• _Short exercise 1_
List every named method that the passage on over-smoothing in GCN presents as addressing that problem.
• _Short exercise 2_
Extend the passage on over-smoothing in GCN, starting after its final sentence.

• _Text block_
--- Start ---

The problem of over-smoothing in GCN has received significant attention in recent work. JKNet [28] addresses this issue by utilizing dense hop connections to maintain the locality of node representation. DropEdge [29] proposes to randomly delete some edges in the input graph to alleviate the effects of over-smoothing. These methods demonstrate a slower decline in performance when increasing network depth. However, for semi-supervised tasks, shallow models still provide the most advanced results, casting doubt on the benefits of increasing network depth. In order to address this challenge, MERIT proposed in this paper extends the depth model through a simple yet effective modification. In addition, it introduces a graph convolutional network based on the proportion of initial values and identity mapping, which constructs jump connections at each layer of the training model. In this model, each layer adds a certain percentage of the initial values, and the identity mapping adds the unit matrix to the weight matrix, as described in detail in the method section.

--- End ---

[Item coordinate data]
--- Start ---

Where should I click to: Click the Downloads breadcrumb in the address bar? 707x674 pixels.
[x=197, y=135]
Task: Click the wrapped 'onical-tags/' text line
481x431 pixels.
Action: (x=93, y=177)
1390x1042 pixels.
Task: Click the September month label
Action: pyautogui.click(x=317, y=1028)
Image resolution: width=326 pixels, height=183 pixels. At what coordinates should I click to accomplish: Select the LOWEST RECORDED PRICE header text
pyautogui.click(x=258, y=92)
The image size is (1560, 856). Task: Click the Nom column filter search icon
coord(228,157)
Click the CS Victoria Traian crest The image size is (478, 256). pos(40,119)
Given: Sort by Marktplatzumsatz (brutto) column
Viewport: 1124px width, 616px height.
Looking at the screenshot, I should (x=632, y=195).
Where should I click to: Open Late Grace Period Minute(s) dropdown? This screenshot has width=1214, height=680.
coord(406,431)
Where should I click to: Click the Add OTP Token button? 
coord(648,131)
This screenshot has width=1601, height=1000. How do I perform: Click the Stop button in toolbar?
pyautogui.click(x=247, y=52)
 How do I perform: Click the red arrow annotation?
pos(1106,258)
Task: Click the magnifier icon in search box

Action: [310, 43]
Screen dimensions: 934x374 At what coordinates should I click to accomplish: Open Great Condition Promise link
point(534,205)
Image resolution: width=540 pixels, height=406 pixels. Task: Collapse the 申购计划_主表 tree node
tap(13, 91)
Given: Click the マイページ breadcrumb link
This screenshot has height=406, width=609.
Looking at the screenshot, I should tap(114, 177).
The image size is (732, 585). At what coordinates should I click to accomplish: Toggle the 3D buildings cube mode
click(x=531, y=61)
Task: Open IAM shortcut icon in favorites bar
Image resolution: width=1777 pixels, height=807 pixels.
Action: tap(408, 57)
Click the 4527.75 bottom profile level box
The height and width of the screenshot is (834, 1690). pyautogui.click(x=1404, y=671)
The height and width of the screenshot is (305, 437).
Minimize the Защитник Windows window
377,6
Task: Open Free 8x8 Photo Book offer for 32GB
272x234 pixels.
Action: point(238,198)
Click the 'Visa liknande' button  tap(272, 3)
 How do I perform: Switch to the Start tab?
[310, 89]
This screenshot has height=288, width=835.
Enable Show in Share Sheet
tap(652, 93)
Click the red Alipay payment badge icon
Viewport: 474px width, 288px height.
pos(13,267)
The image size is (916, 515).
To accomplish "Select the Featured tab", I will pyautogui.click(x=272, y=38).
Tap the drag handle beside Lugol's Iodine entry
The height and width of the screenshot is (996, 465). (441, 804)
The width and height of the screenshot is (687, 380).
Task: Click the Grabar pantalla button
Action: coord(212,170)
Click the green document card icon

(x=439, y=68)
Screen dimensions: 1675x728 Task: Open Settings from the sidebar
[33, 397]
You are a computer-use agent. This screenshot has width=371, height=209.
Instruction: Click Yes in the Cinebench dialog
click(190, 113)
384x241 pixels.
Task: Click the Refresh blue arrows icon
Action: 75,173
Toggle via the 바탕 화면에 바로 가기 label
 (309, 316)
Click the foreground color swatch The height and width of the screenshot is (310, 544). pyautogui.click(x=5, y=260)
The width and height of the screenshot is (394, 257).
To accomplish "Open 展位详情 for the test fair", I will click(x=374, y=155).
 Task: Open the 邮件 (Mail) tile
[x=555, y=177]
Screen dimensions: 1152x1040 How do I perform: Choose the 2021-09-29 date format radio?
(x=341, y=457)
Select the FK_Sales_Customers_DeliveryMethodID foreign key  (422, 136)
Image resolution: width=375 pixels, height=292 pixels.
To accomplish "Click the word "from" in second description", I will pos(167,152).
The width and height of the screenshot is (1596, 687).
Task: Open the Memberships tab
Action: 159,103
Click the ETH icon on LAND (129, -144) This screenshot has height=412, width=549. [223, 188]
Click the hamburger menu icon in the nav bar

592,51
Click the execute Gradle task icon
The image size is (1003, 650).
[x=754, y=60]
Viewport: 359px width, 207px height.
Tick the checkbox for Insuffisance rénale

--- End ---

• _Written answer 1_
JKNet, DropEdge, MERIT

• _Written answer 2_
Problem formulation

Let \({\mathcal {G}}=({\mathcal {V}}, {E}, {W})\) represent the input graph with \({\mathcal {V}}\) and E as the node-set and edge-set, respectively. \({W} \in {\mathbb {R}}^{N \times N}\) is the adjacency matrix, and \(w(i) \in {\mathbb {R}}^{N}\) represents the weight of all possible edge vectors. The purpose of each node in \({\mathcal {G}}\) is to best preserve the attributes of the graph. To improve the speed of existing graph embedding methods without compromising on quality, this paper extend the embedding method to accommodate large-scale datasets.

This paper is to address the following problem: given a graph \({\mathcal {G}}=({\mathcal {V}}, {\mathcal {E}}, {W})\) and a graph embedding method \(f(*)\), the aim is to present a mechanism that can improve the scalability of the graph embedding while maintaining or enhancing the quality of output equal to, or even better than, that of \(f(*)\).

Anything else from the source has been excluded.